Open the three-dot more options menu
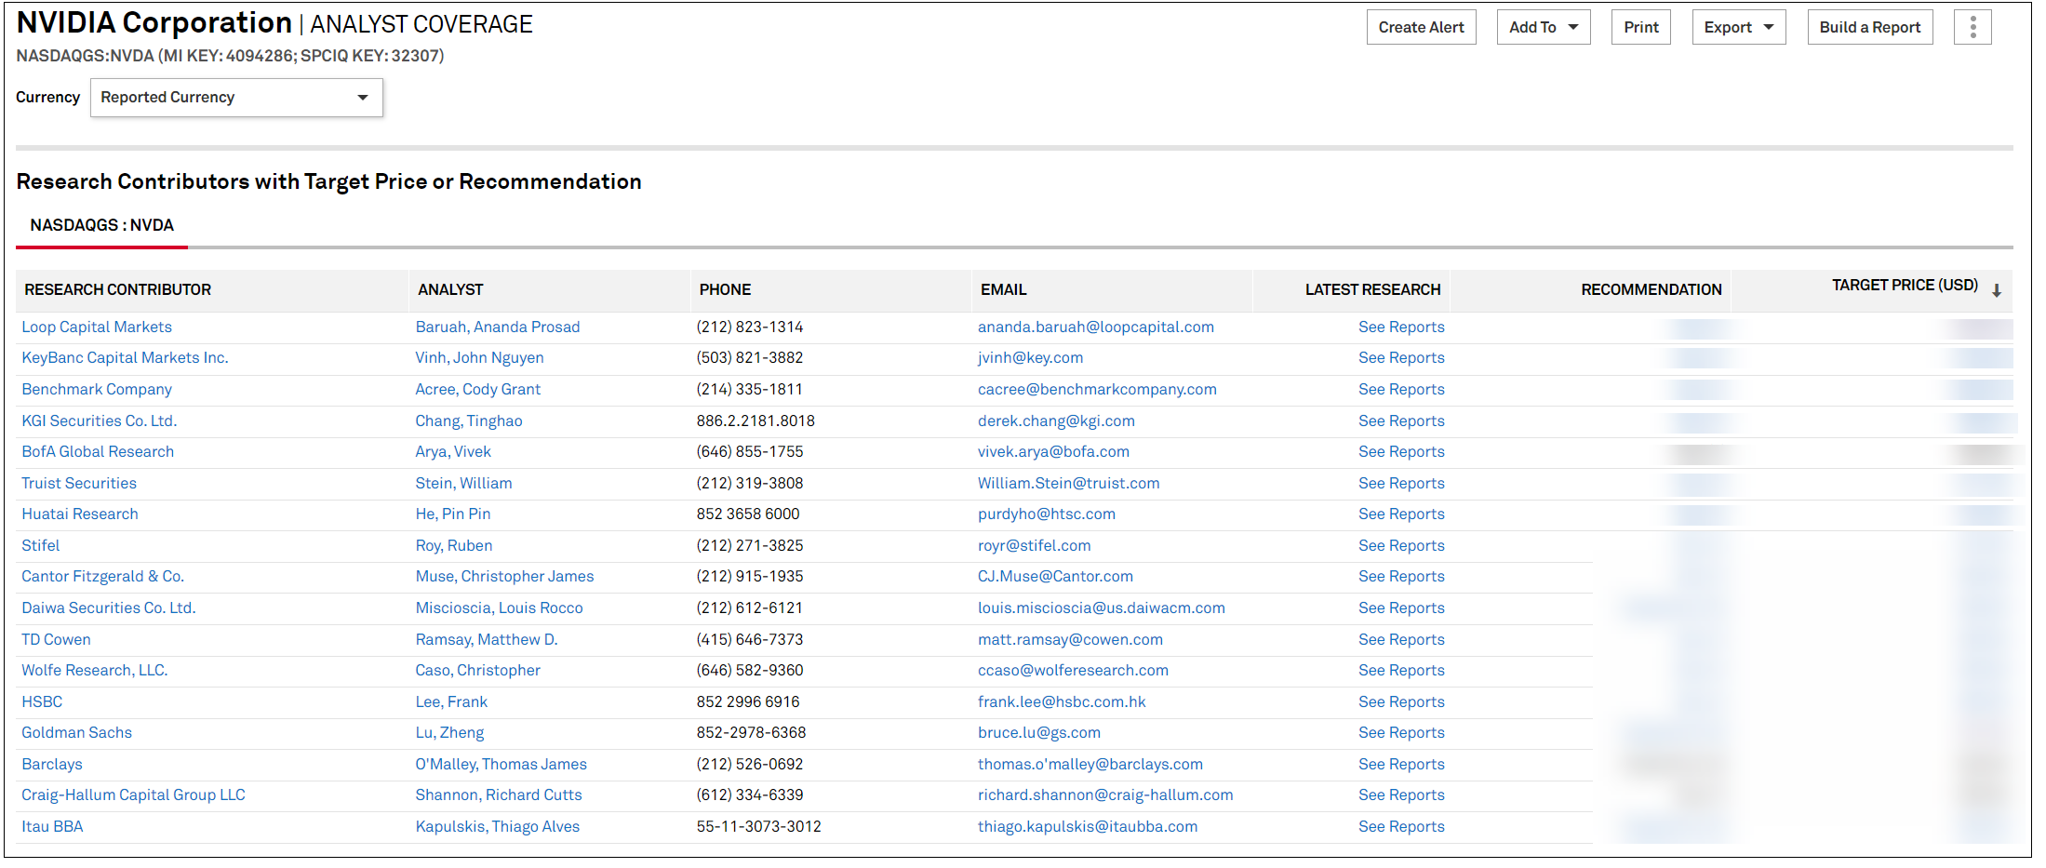The image size is (2046, 868). (1972, 28)
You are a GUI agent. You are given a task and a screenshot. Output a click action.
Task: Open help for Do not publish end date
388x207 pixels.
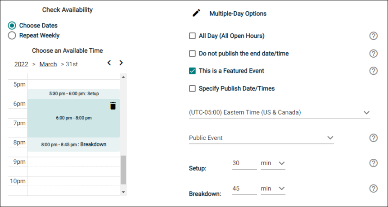[x=373, y=54]
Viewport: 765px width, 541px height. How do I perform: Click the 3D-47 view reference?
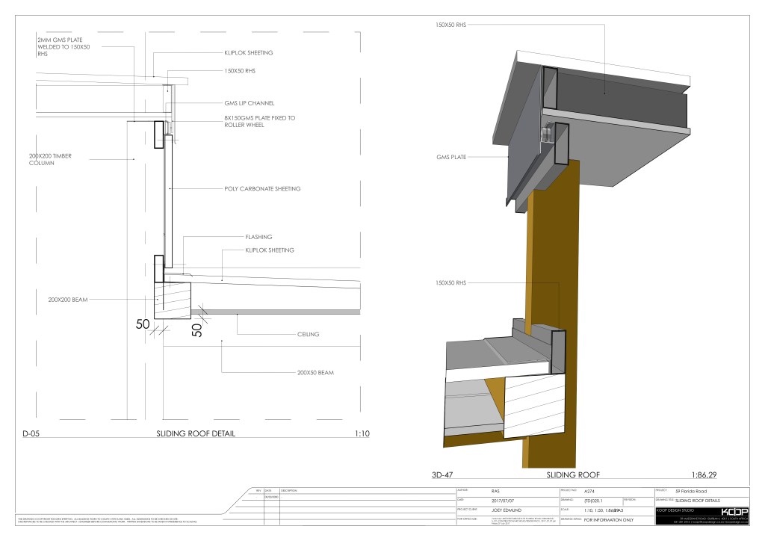[444, 474]
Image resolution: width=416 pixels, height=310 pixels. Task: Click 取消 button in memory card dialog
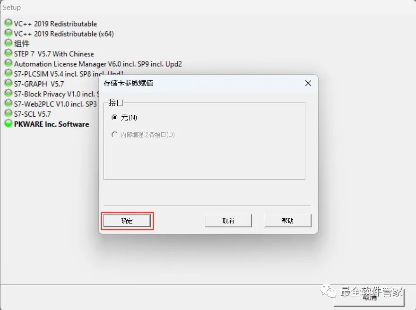228,221
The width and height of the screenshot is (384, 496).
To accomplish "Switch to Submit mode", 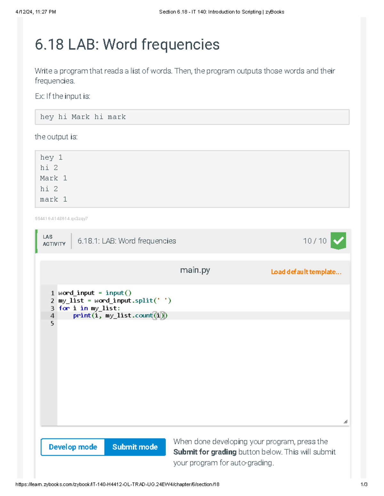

▶ PROBLEM TO WORK ON
Output the text of every record above verbatim, line for line, leaving out the pictures.

▶ OUTPUT FOR THIS TASK
Open the three-dot more options menu
The image size is (2046, 868). (1972, 28)
You are a GUI agent. You are given a task and a screenshot. Output a click action.
Task: Open help for Do not publish end date
388x207 pixels.
[x=373, y=54]
Viewport: 765px width, 541px height. How do I perform: Click the 3D-47 view reference?
[444, 474]
Image resolution: width=416 pixels, height=310 pixels. Task: Click 取消 button in memory card dialog
228,221
The width and height of the screenshot is (384, 496).
To accomplish "Switch to Submit mode", 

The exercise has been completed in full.